Please copy out the lines from the line with "The height and" to the line with "click(255, 740)", both included. Scale each click coordinate by 0.8 and round to whole numbers with halves going up, leaving every other number as it is and omitting the pictures.

++++ Data for this exercise ++++

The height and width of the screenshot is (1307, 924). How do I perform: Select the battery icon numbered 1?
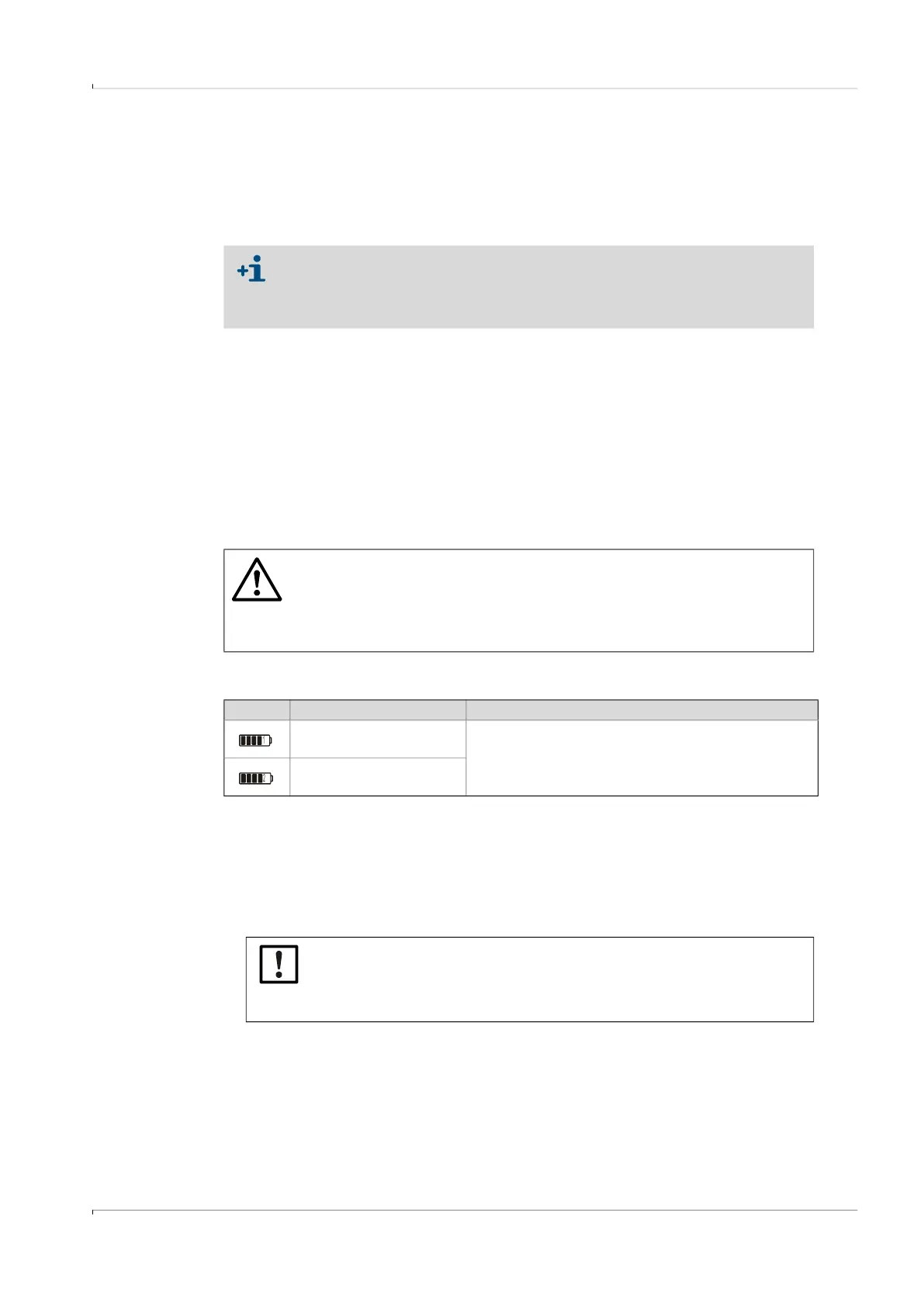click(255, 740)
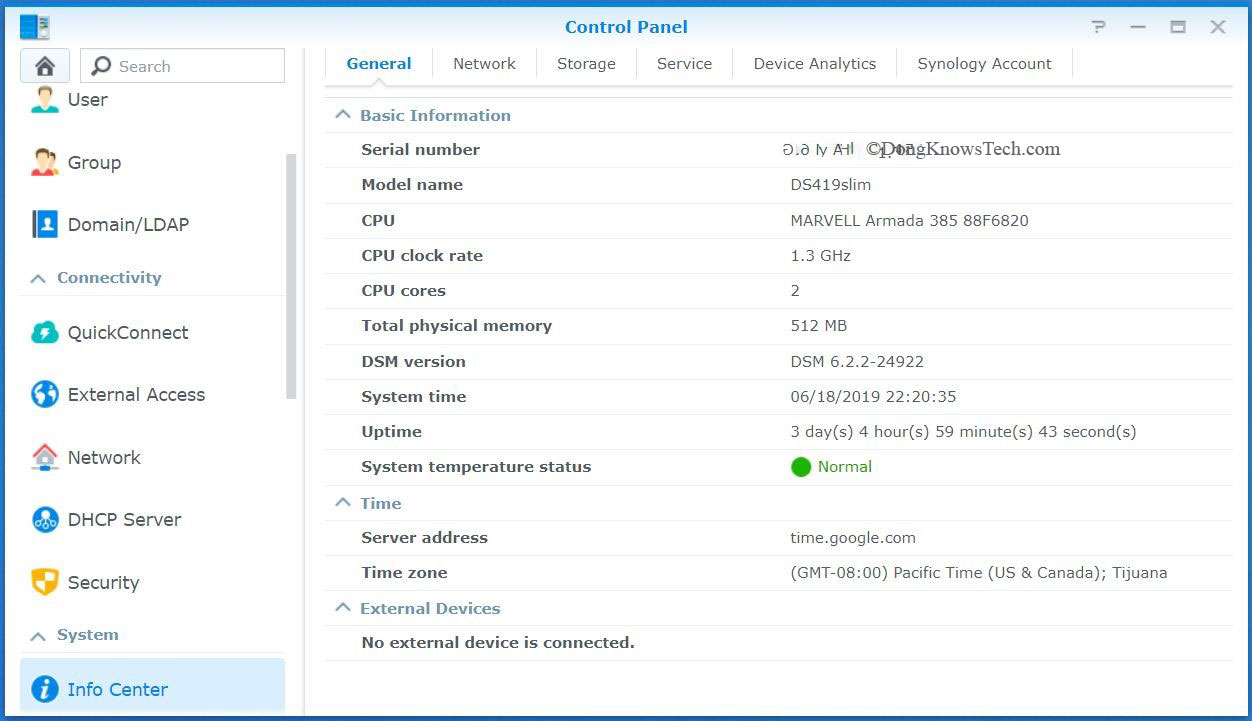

++++
++++ Data for this exercise ++++

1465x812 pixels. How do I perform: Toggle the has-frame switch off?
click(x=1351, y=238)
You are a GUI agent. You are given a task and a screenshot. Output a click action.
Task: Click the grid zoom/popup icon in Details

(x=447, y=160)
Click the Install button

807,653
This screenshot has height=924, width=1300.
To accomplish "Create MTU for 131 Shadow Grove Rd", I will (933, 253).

++++
++++ Data for this exercise ++++

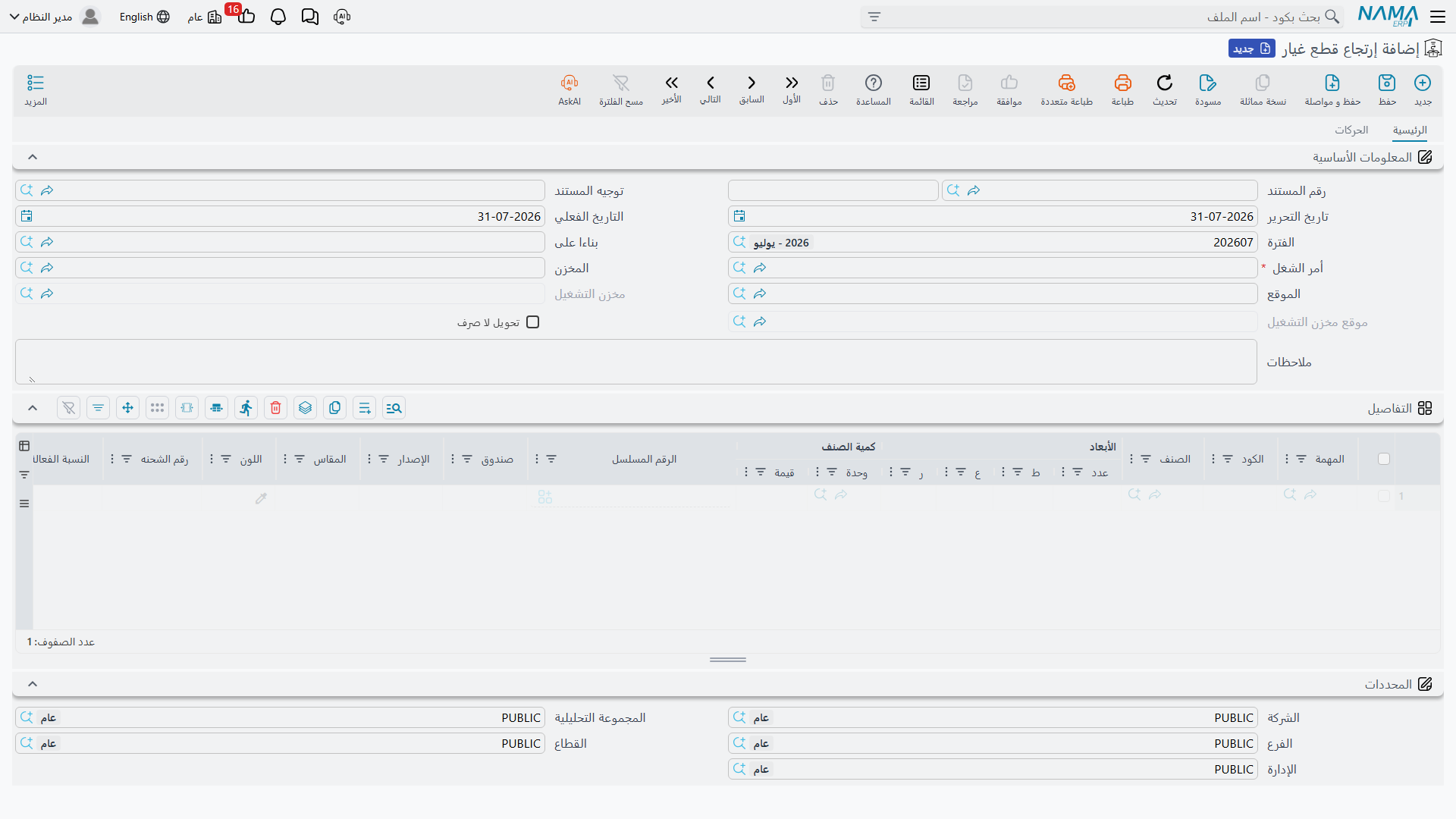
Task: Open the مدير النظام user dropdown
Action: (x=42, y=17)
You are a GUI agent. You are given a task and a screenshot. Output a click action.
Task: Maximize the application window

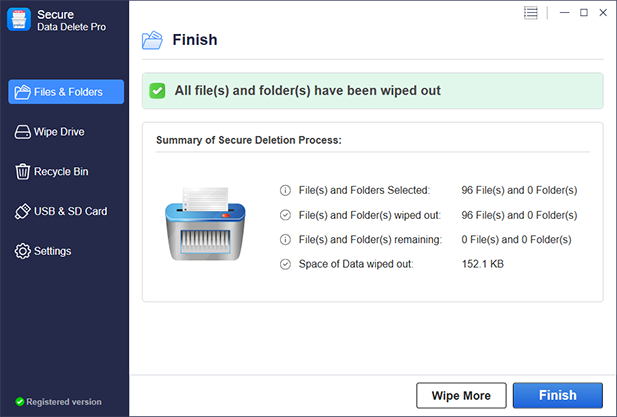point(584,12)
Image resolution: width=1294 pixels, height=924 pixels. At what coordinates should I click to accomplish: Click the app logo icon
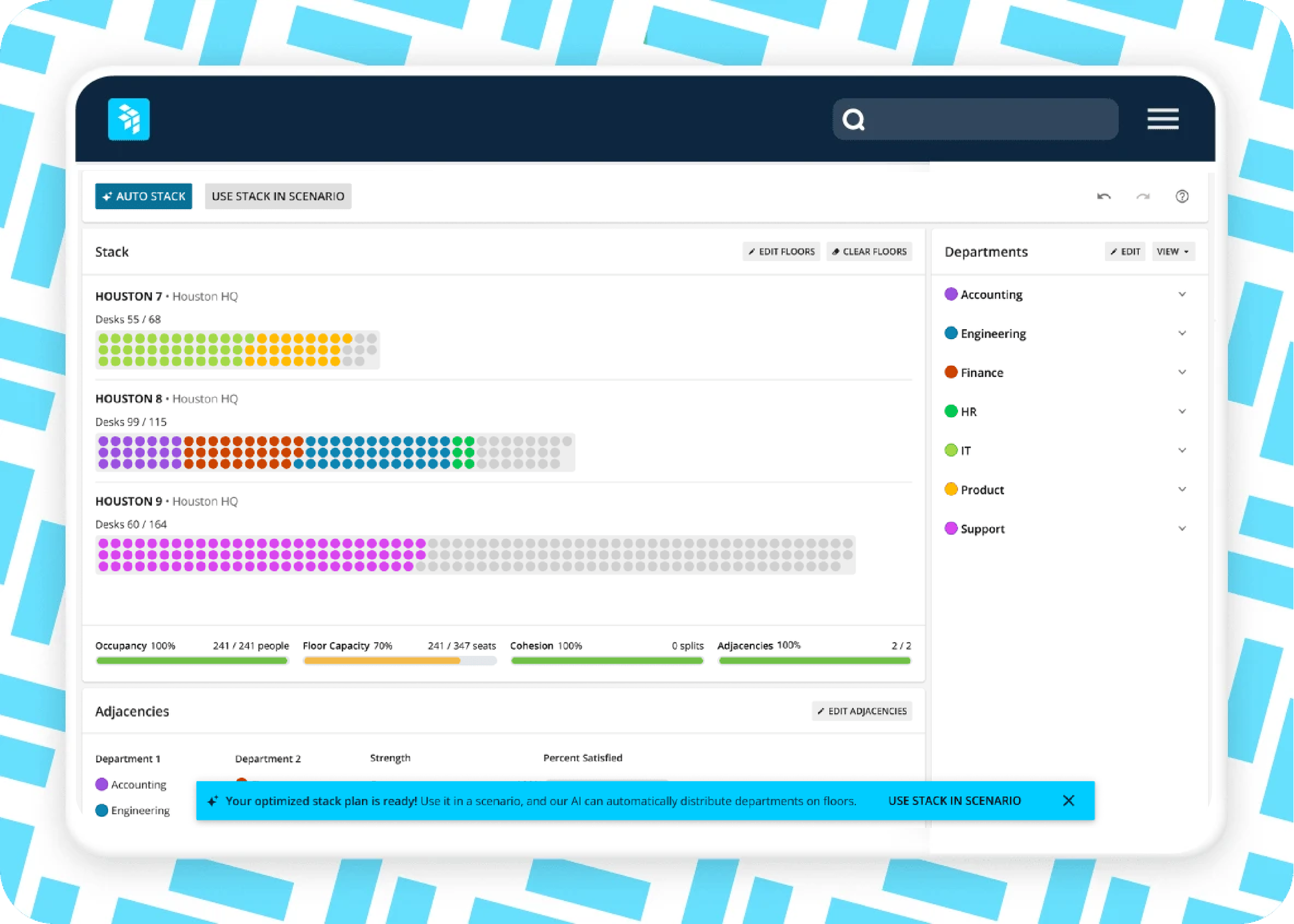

++++

▶ [Solution for this problem]:
The height and width of the screenshot is (1307, 924). How do I perform: Select the battery icon numbered 1?
click(204, 592)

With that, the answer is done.